Last week I wrote about David Cameron's fine words about cancelling ID cards and generally opening up data. It was full of sound and fury, but I reserve judgement on just how much it really signified.
But here's a hopeful sign that things really might change if the Tories win power at the next general election. It's a new report from the Centre for Policy Studies. And in case you were wondering where they are on the political spectrum:
The Centre was founded by Sir Keith Joseph and Margaret Thatcher in 1974 to promote the principles of a free society and has since played a global role in the dissemination of free market economics. Its role in developing the policies of privatisation, low-tax government and support for the family, is recognised across the world.
Irrespective of that parentage, the report is probably the best dissection and analysis I have read of the authoritarian madness that is Labour's IT policy. Here are a few samples from the executive summary:
In 2009/10, the UK Government will spend about £16.5 billion on IT, equivalent to 1.4% of GDP. However, much IT spending is currently wasted. Only 30% of projects succeed.
A clear choice is emerging for the future of government IT:
− Either to continue with the Transformational Government agenda. This relies on the State holding, in the words of the Treasury’s adviser, a “deep truth about the citizen, based on their behaviour, experiences, beliefs, needs and rights”, with huge centralised databases directing public services to the point of need (as judged by the State).
− Or to abandon expensive and failing centralised IT projects and yield control of personal information to individual citizens. This is the approach that has been increasingly effective in the private sector.
This approach requires all public services to use open data standards to ensure that data can be easily transferred from one data provider to another in the same way that customers can today transfer their accounts from one bank to another.
This approach does not, in contrast to the Government’s agenda, require huge investment in the creation of untested and largely unnecessary new technology. It would, however, reverse the Government’s attempt to nationalise data by giving control back to those who should own it: us.
What really interests me is the contrast the report makes between the current UK government approach, and the alternative that draws on many of the ideas I have discussed in this blog. That is, between this:
The Government’s approach to IT in the public sector is based around the ideal of a benign state with perfect databases. A state that requires, according to the man behind the idea of Transformational Government, Sir David Varney: “...a ‘deep truth’ about the citizen based on their behaviour, experiences beliefs needs and rights.”
and what the report calls “Government Relationship Management”:
The features of a Government Relationship Management approach would include:
Open data standards and the integration of government IT into a more sustainable and open approach.
Data should be held by a third party chosen and trusted by the citizen, not the government.
Government systems should have access to the data where it is needed for delivery of public services but the control of the data should be the citizens’ – it is their data.
Data provision should be provided by the data hosts who can provide such services more effectively and cheaply than the government.

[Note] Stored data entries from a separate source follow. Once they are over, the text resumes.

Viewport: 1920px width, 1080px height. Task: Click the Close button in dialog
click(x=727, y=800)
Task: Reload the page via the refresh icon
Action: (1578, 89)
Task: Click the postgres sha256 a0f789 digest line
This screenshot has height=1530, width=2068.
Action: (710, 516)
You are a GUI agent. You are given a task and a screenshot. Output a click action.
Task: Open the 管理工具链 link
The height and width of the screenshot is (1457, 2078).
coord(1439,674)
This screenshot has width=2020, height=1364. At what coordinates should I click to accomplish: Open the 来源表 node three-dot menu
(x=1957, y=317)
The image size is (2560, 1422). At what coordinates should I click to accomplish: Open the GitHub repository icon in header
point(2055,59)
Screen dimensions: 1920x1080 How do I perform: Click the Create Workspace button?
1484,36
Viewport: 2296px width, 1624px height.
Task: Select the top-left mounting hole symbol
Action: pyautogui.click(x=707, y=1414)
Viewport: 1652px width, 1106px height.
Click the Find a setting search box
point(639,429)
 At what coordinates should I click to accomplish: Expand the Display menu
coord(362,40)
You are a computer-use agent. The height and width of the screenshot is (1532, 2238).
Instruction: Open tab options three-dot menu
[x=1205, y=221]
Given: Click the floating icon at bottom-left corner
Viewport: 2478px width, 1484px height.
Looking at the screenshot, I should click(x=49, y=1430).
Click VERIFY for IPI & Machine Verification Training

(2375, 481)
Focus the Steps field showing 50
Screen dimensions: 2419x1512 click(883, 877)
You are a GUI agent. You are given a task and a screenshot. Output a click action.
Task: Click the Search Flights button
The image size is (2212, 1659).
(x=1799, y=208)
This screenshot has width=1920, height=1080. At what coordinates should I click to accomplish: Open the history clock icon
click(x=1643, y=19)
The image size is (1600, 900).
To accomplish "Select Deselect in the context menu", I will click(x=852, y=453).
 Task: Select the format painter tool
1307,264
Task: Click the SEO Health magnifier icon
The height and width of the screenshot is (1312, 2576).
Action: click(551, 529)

Parallel to the recognition that it's “our data”, and that we should be in control of it, is a new openness for that data, while still under our control. And open data matters, because it allows open source to flourish in a way it never can under the kind of authoritarianism that dominates today's thinking, as the report notes:
the evolution of open source developments and applications in schools, in hospitals and in other public service delivery units is possible through the implementation of open standards driven by personal ownership of data.
In its conclusion, the report writes:
Ever greater centralisation runs counter to the current movement towards accountable, consent-based, user-driven data administration and storage. It runs counter to public sentiment, which believes local services with local accountability are preferable to centrally imposed targets.
It also runs counter to the inherently decentralised and transparent approach of open source, which is why this philosophical statement could prove crucially important if implemented by the next Conservative government.